I have just returned from my annual meeting. I have been reviewing my notes and thanks to recent technical advances, I have gone through lecture slides and science articles on the internet. Just to make it clear, I review topics like “Toll receptors” and “microRNA.” Most people are vaguely aware of genetics and gene sequencing. We have sequenced the human genome. We have found hundreds of disease related polymorphisms, SNPs. Unfortunately this has not lead to a cure for arthritis or cancer, but we know more about these diseases than ever before.

One can Google: “signal transduction images,” and see complex diagrams of cellular responses to cell surface receptor interactions with inflammatory cytokines like TNF alpha. Within this system, we now add “STAT, “ JAK pathways,” and “microRNA processing.” Google any of these terms along with “image,” and one will see even more complicated diagrams.

Why go through this? Well, it is necessary to come to grips with modern genomics and cell biology to learn why there is no simple answer to “Why did I get rheumatoid arthritis?”

It is possible that 20 to 40 small mutations or SNPs will put one at risk for autoimmune disease. These SNPs lead to small alterations in immune cell regulation leading to a prolonged chronic inflammatory response causing diseases of the joints, skin, brain, kidneys, lungs, eyes, or nerves. The diseases occur in response to know environmental stress such as tobacco use or unusual responses to common microbes in the gut or lung. There are even studies implicating gingivitis or gum disease as a cause for rheumatoid arthritis ( Porphyromonas gingivalis ).

So the simples answer is a lot of little problems in our immune cells lead to some pretty severe diseases.

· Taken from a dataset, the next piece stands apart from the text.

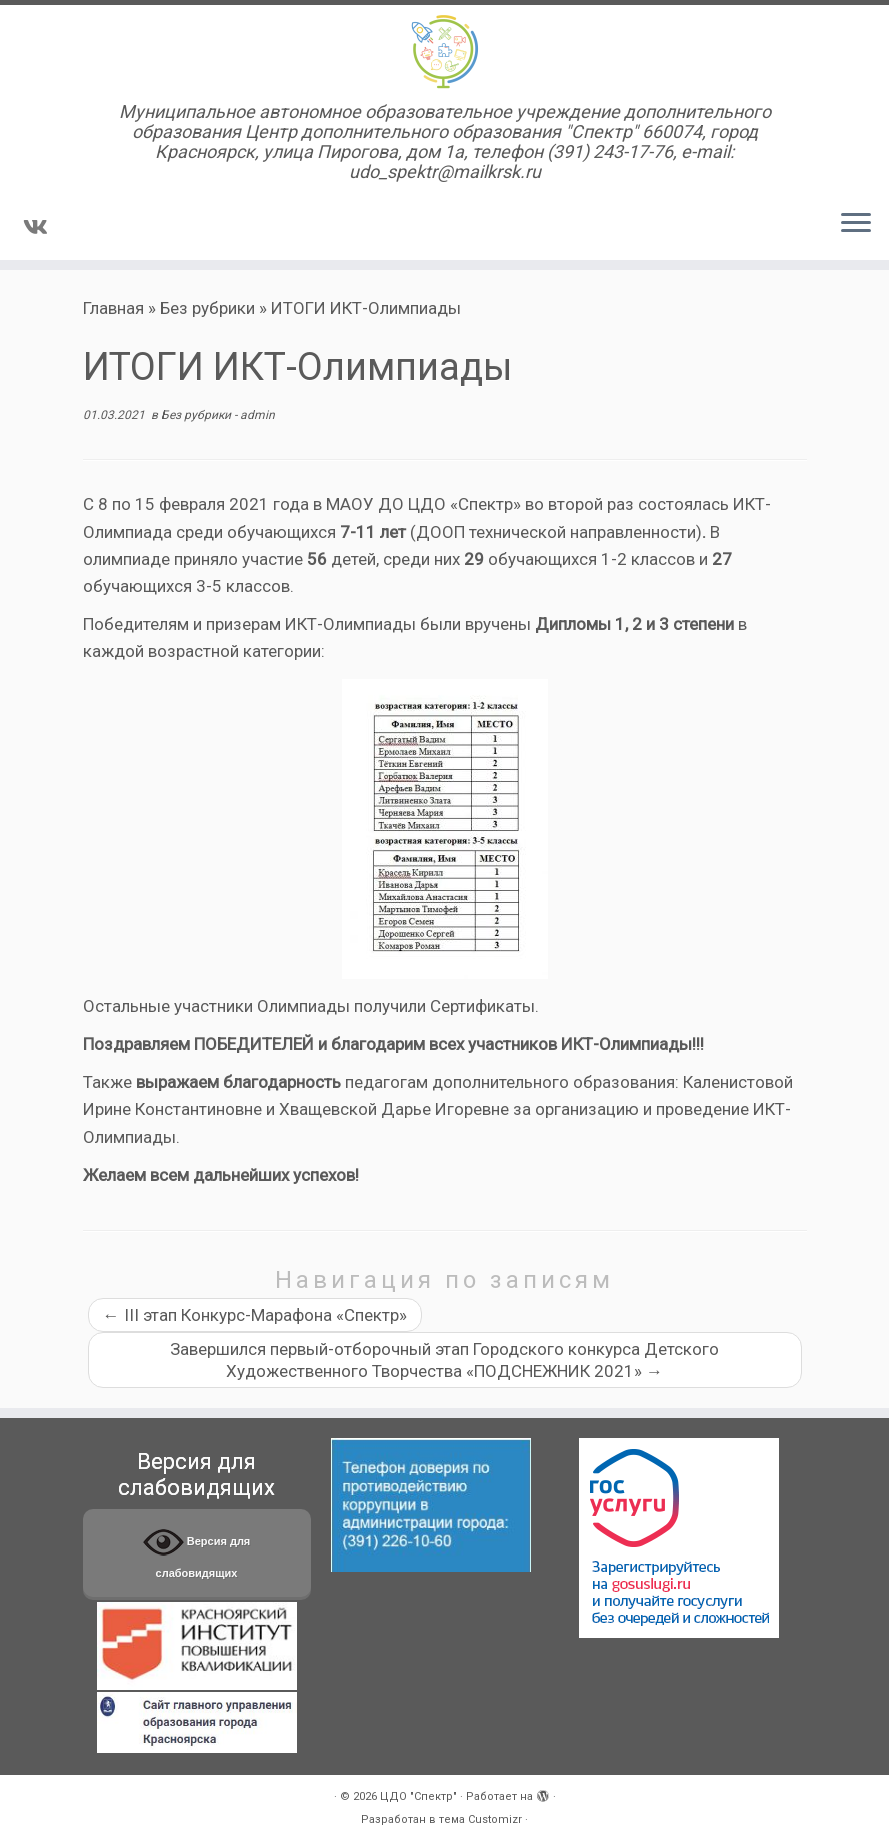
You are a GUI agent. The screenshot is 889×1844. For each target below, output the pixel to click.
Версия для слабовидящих (197, 1550)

Because the problems are so many, it will be unlikely that we will stumble upon one perfect drug that will cure everyone with the same disease. In fact the whole idea that we define diseases by their physical, xray, and routine labs findings will one day be considered “old fashioned.” Instead we will define illness and base treatment mostly on a set of specific genetic and cell function defects. This will be amazing since treatments for multiple sclerosis may be the same as lupus. Does this sound futuristic? Well, it’s already happening.

For many years we have had a B cell targeted therapy, rituximab. This was originally used to treat a cancer, lymphoma, with great success. In 2006, it became a FDA approved therapy for rheumatoid arthritis. It is also effective for lupus, autoimmune myositis, and multiple sclerosis as well as some autoimmune skin diseases. Why is one drug effective for some many illnesses? It is because they share common genetic susceptibility single nucleotide polymorphisms as well as a similar set of aberrant immune responses.

Another example is the “B27 related diseases” or the “spondyloarthropathies.” They all share similar gene sequences at the B27 locus. Various combinations of arthritis, psoriasis, uveititis, spondylitis, and inflammatory bowel disease occur in these patients, but they all actually have the same “disease.” It is no coincidence that all respond to TNF inhibition ( Remicade or Humira ) or to a new IL-12, IL-23 inhibitor, ustekinumab.

Just Google: “understanding JAK pathways.” This will explain the science behind the latest rheumatoid arthritis drug, tofacitinib. Using detailed knowledge of intracellular signal transduction, excessive inflammation is brought under control by this drug that blocks part of the JAK pathway.

New research on the “epigenome,” will lead to the therapies based on DNA methylation or micro RNA.

What’s next?

How about true personalized medicine? Defining a patient’s disease by their own specific set of gene defects and cellular abnormalities.

We have so many therapeutic options that we will need to know which drug will be the best and safest for the individual patient.

We already have a disease activity panel for rheumatoid arthritis from Crescendo Bioscience.

Google “ batter-up rheumatoid arthritis” to find out more about predictive biomarkers.

I ran into Mary Crow, MD, Professor of Medicine Cornell Medical College, and Chief of Rheumatology at Hospital for Special Surgery in New York. Dr. Crow is working on a gene expression profile that leads to better assessment of lupus.

The “interferon gene signature” is being used to monitor new lupus drugs from Genentech and for monitoring myositis at the Mayo clinic by Ann Reed, MD.